[Start of Attachment]

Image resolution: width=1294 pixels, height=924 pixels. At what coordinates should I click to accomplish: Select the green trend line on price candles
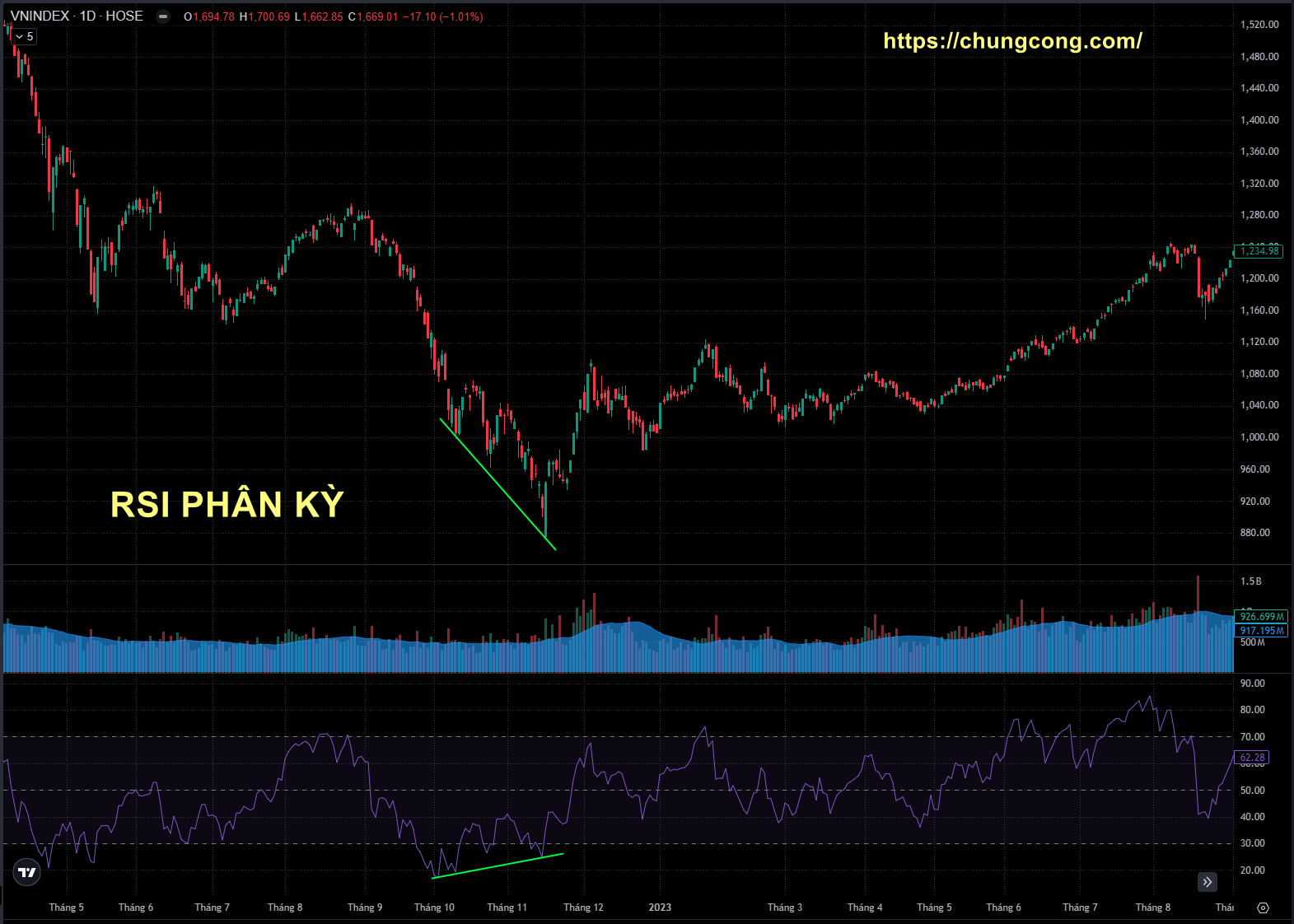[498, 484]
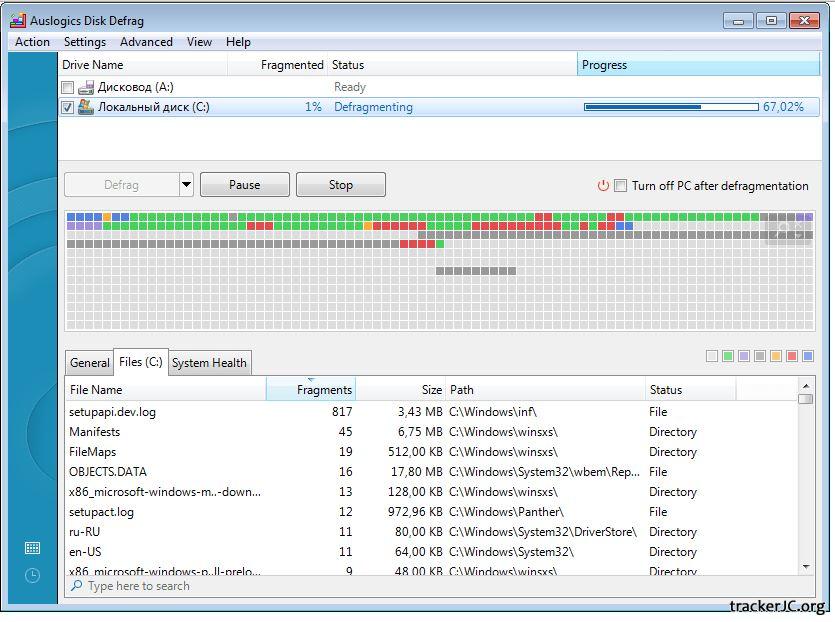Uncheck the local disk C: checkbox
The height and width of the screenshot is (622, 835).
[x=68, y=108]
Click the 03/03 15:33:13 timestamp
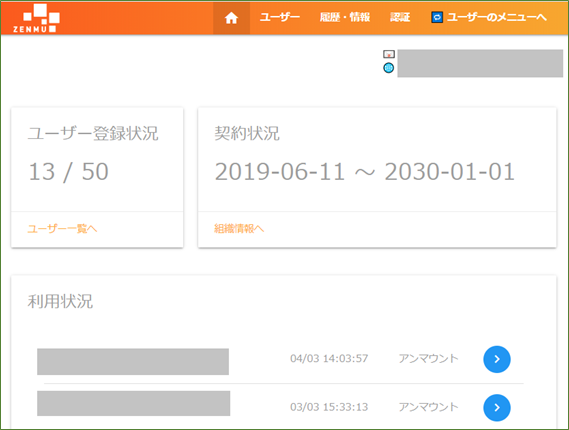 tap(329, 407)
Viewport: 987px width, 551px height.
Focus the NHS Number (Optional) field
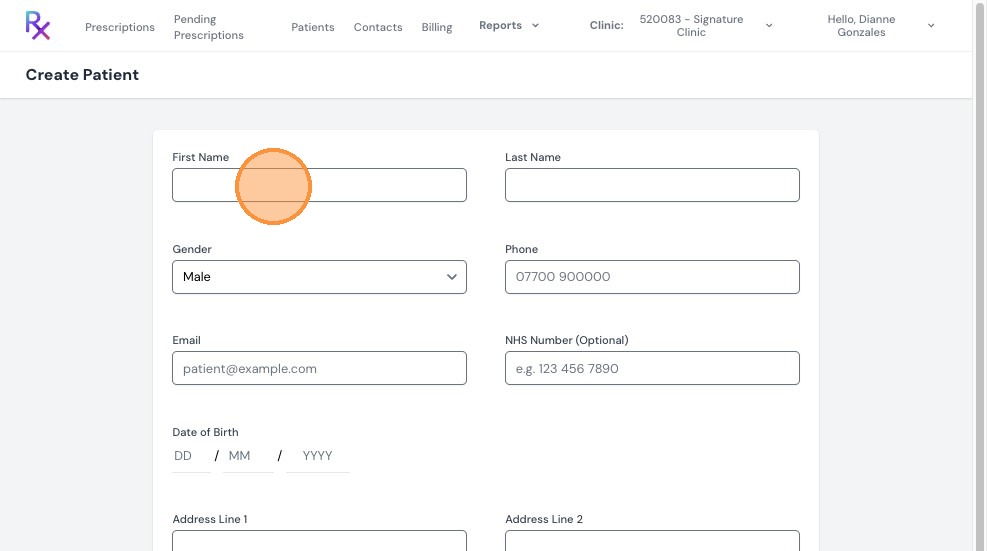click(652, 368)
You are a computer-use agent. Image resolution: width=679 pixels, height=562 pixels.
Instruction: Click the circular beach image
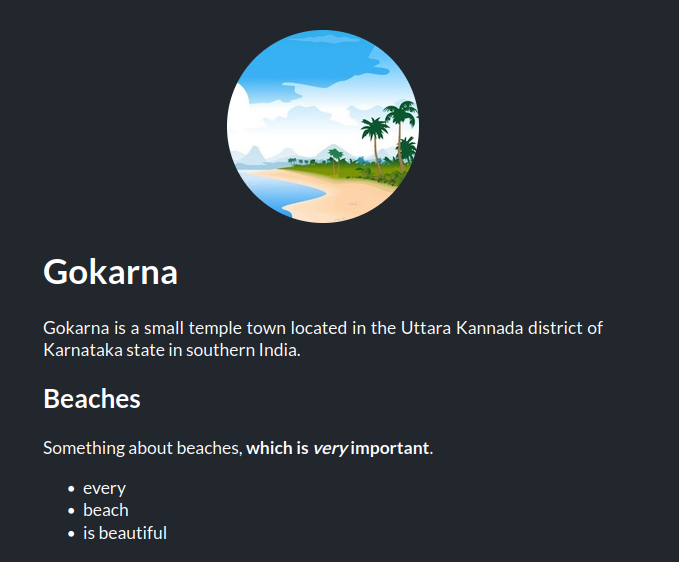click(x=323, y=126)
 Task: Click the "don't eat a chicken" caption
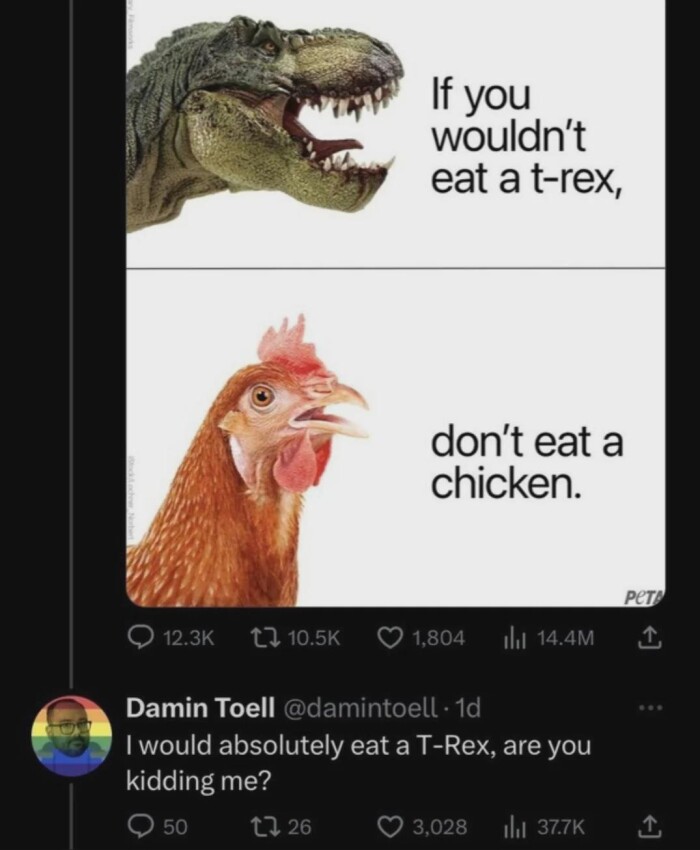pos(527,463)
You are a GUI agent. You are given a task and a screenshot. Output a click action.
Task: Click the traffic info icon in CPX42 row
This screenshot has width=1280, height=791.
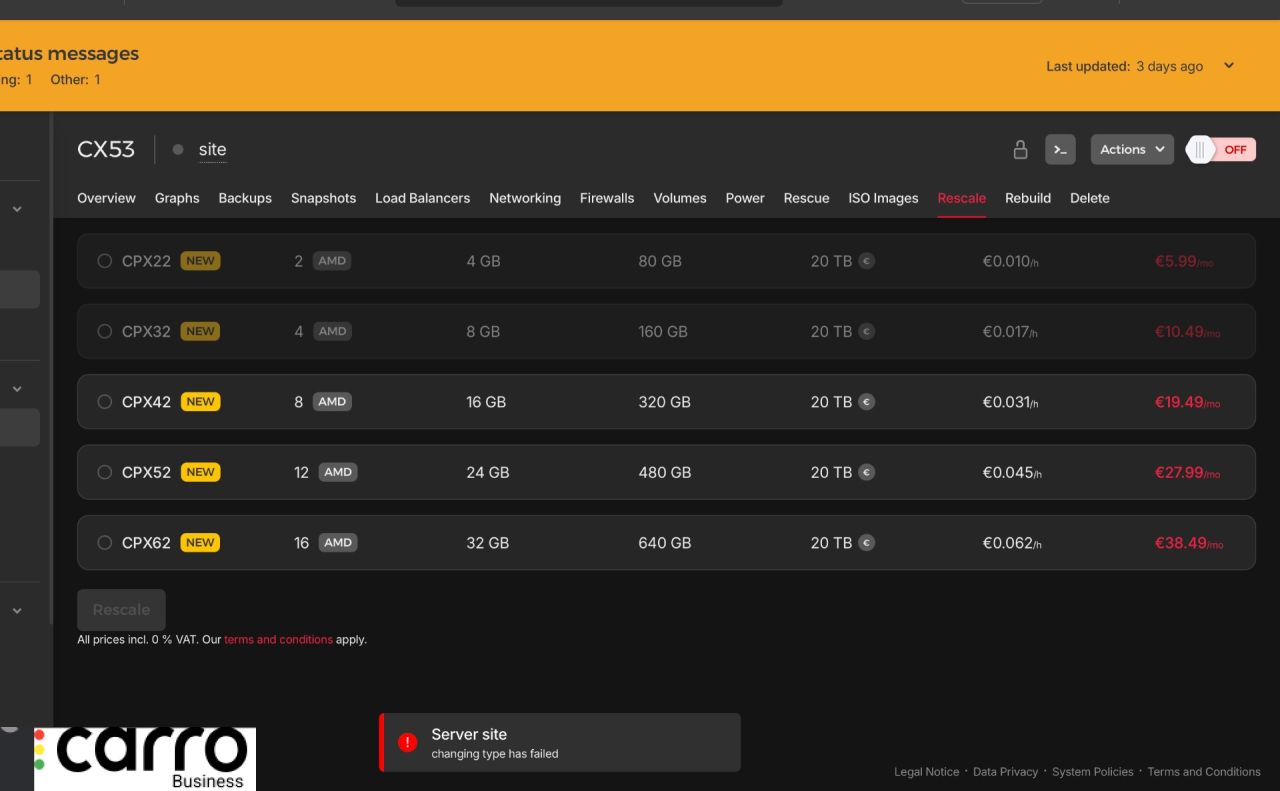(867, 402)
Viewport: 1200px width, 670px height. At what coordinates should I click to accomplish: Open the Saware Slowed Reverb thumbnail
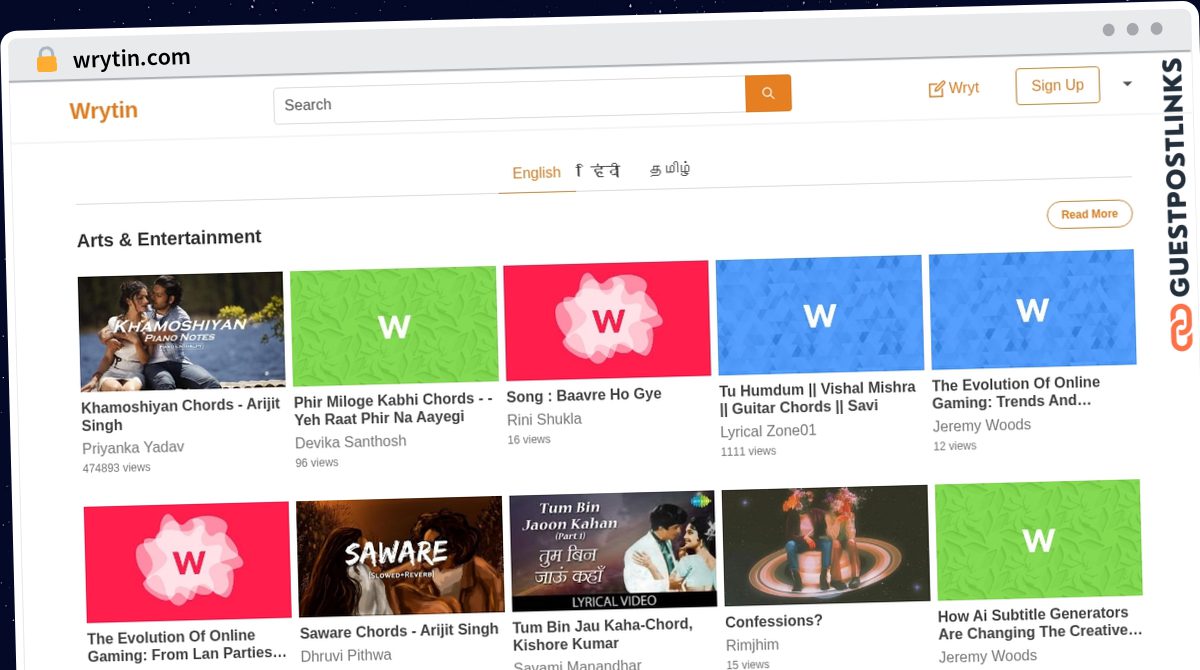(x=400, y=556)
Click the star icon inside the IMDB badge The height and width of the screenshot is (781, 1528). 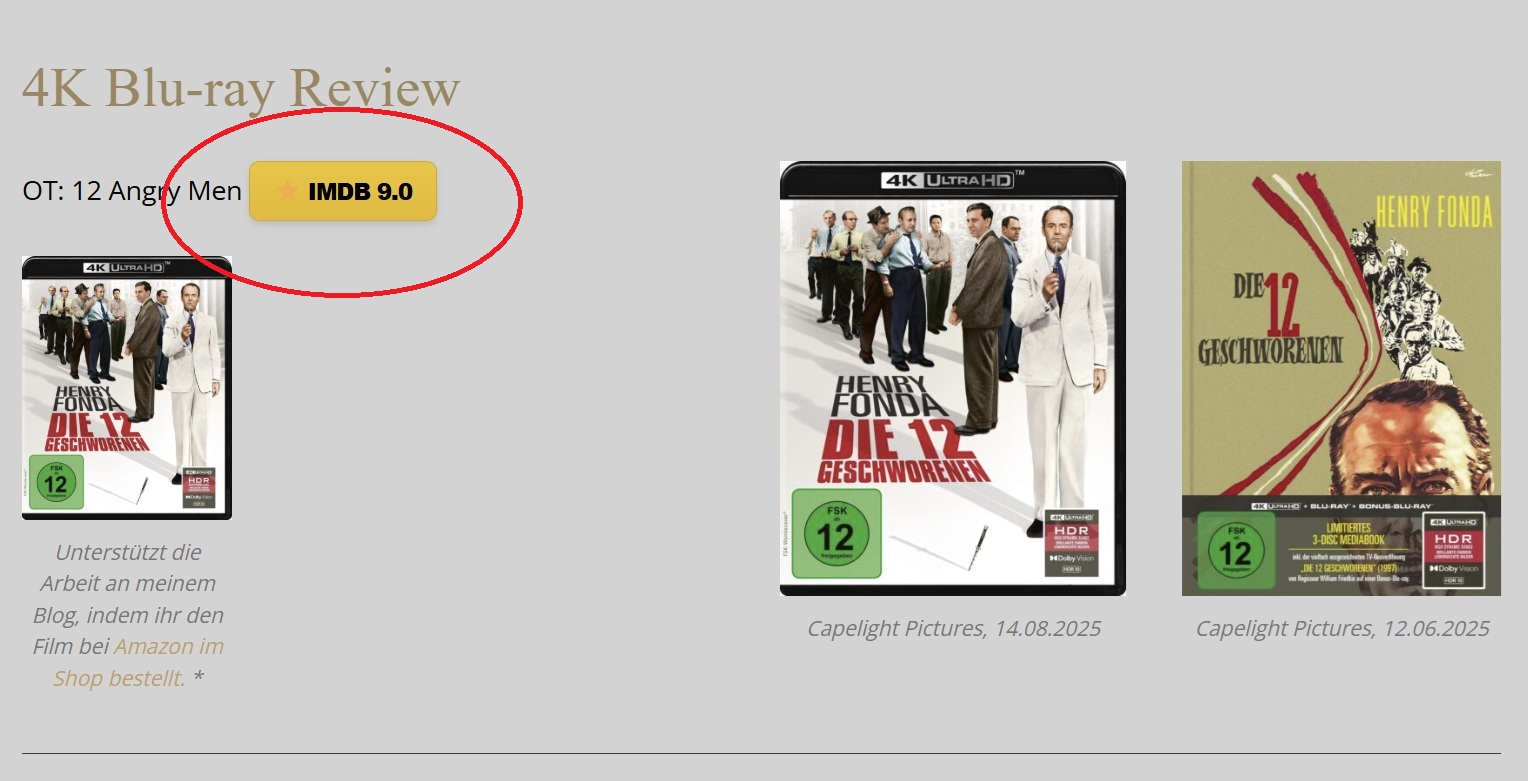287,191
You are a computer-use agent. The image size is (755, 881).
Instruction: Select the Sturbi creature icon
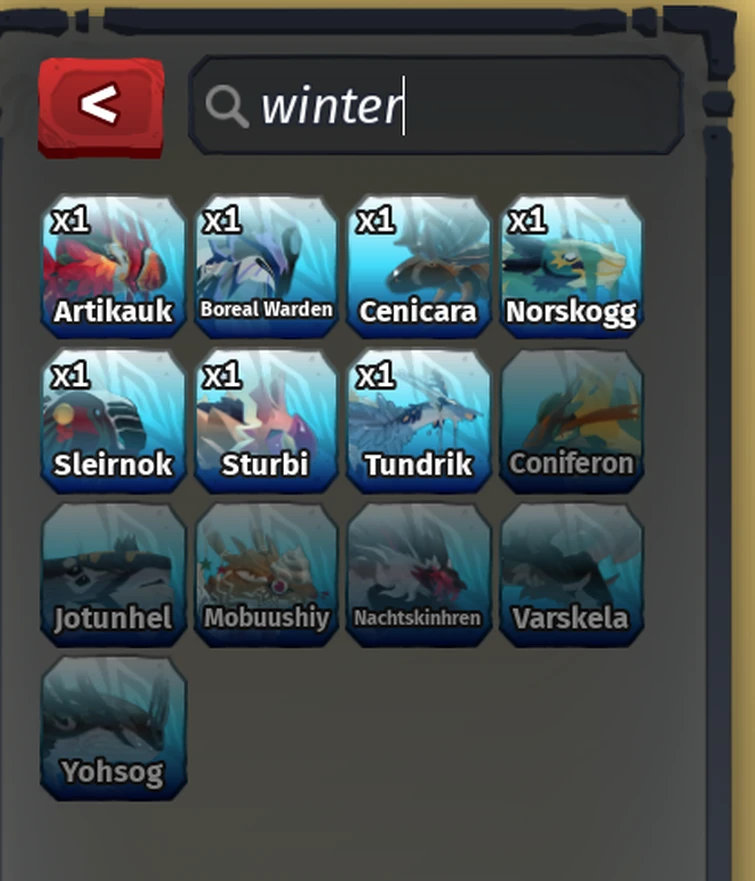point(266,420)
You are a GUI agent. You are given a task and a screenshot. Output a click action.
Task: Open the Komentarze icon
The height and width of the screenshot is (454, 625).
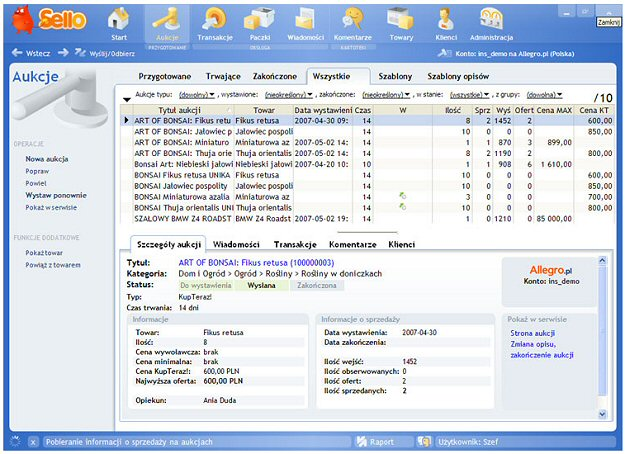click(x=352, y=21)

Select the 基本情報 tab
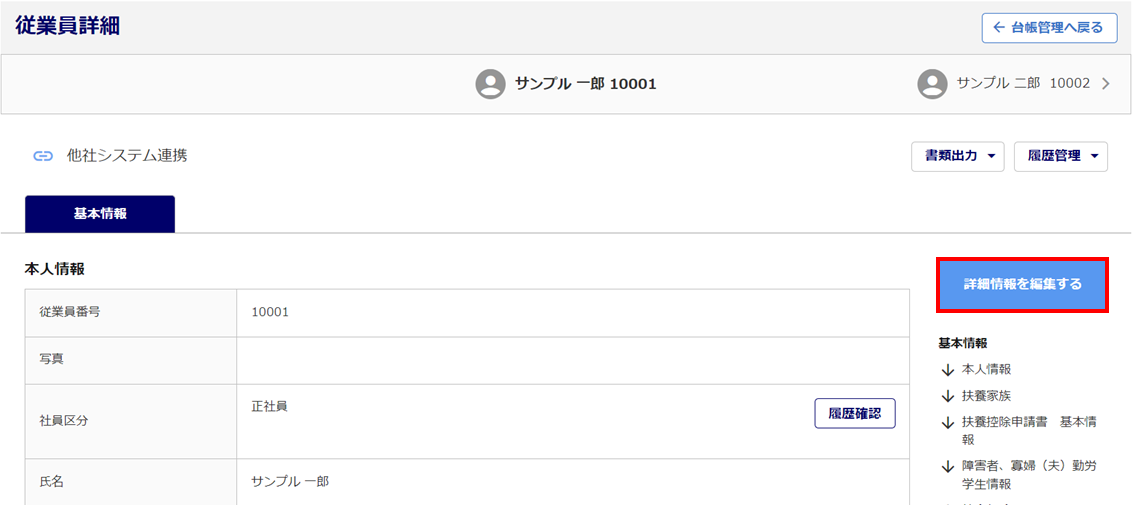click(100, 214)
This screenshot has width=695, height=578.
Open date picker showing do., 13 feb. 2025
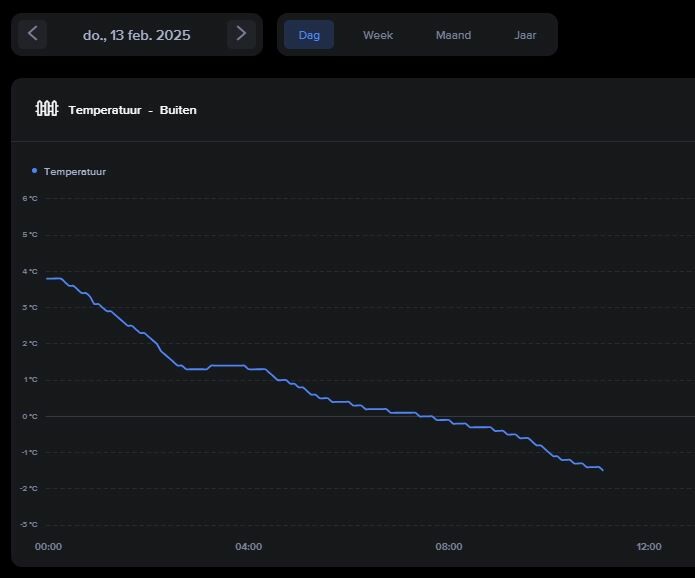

[End of Attachment]

▶ WHAT TO WORK ON:
What lines in the data above contain the word "agent"? Copy them all.

▶ RESULT OF THIS EXERCISE:
You are a computer-use agent. Image resolution: width=679 pixels, height=562 pixels.
You are a GUI agent. You are given a task and a screenshot. Output a click action.
You are a computer-use agent. The image size is (755, 881).
You are a GUI agent. You are given a task and a screenshot. Output a click action.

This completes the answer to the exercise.